• **What the exercise asks**
In the material below, find the line that contains "Given: Switch to the Root Explorer tab" and the line that contains "You are a computer-use agent. Viewport: 756px", then write out exactly those two lines and everything between them.

• **Records for this exercise**
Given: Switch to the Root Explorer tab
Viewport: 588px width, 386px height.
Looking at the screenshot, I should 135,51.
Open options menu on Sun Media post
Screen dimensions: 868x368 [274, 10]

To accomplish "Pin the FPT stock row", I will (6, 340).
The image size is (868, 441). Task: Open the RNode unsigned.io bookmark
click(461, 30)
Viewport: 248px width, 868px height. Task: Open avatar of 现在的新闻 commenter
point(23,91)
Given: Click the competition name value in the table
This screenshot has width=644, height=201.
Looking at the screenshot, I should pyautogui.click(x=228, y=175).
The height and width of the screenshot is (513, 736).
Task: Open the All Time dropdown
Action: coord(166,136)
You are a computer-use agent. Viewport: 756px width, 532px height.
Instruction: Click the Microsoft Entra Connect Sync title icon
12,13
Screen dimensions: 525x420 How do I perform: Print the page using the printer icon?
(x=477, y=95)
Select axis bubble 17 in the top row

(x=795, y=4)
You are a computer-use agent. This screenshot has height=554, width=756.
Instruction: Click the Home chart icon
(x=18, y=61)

* * *

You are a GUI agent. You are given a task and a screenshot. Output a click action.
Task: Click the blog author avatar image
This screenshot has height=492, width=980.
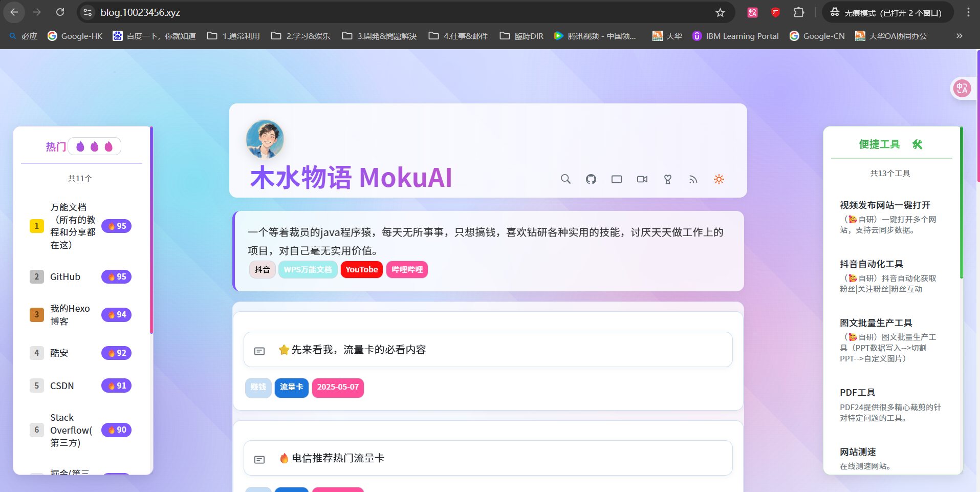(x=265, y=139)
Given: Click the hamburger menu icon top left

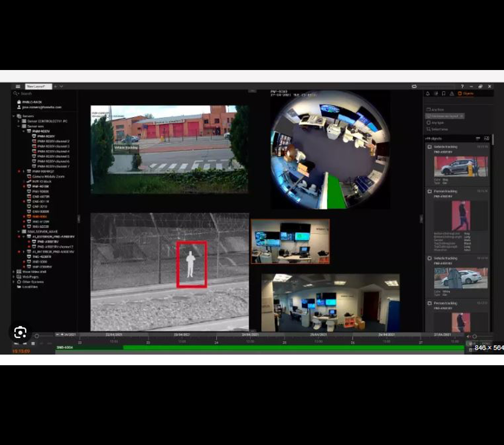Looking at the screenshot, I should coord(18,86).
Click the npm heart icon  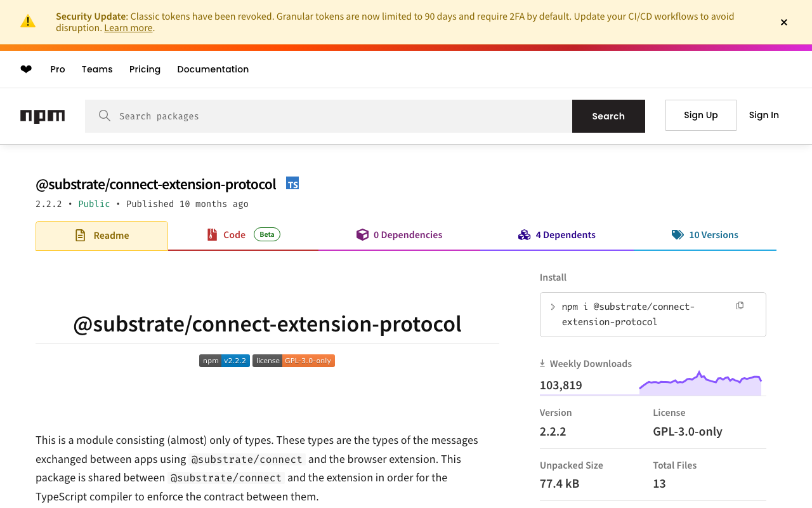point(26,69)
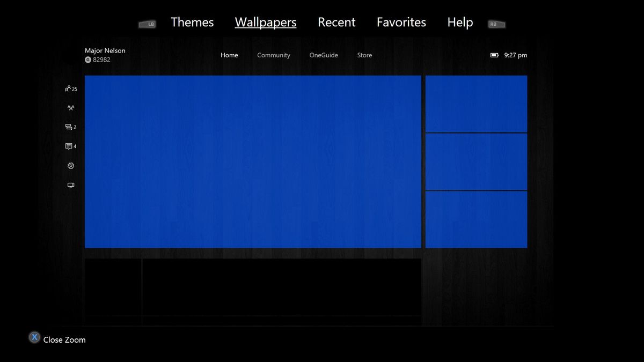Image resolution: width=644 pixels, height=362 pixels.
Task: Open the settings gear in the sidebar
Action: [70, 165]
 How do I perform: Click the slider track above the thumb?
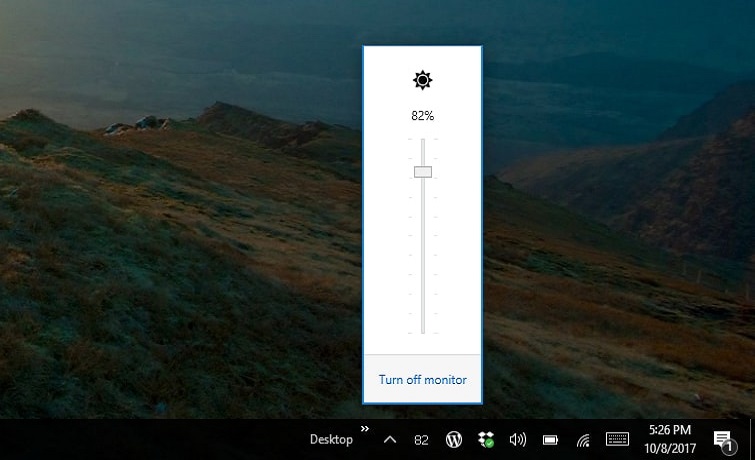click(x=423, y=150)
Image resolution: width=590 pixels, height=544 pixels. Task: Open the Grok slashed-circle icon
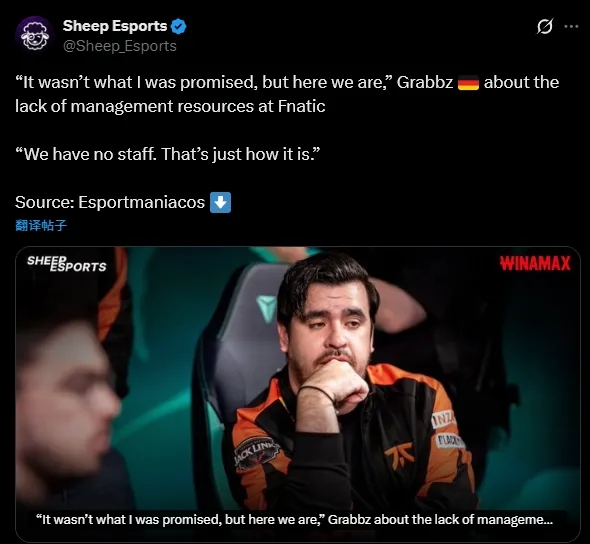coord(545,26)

• **Result of this task**
Given: Switch to the Root Explorer tab
Viewport: 588px width, 386px height.
Looking at the screenshot, I should 135,51.
Open options menu on Sun Media post
Screen dimensions: 868x368 [274, 10]

To accomplish "Pin the FPT stock row", I will (6, 340).
The image size is (868, 441). Task: Open the RNode unsigned.io bookmark
click(461, 30)
Viewport: 248px width, 868px height. Task: Open avatar of 现在的新闻 commenter
point(23,91)
Given: Click the competition name value in the table
This screenshot has width=644, height=201.
Looking at the screenshot, I should pyautogui.click(x=228, y=175).
The height and width of the screenshot is (513, 736).
Task: Open the All Time dropdown
Action: coord(166,136)
You are a computer-use agent. Viewport: 756px width, 532px height.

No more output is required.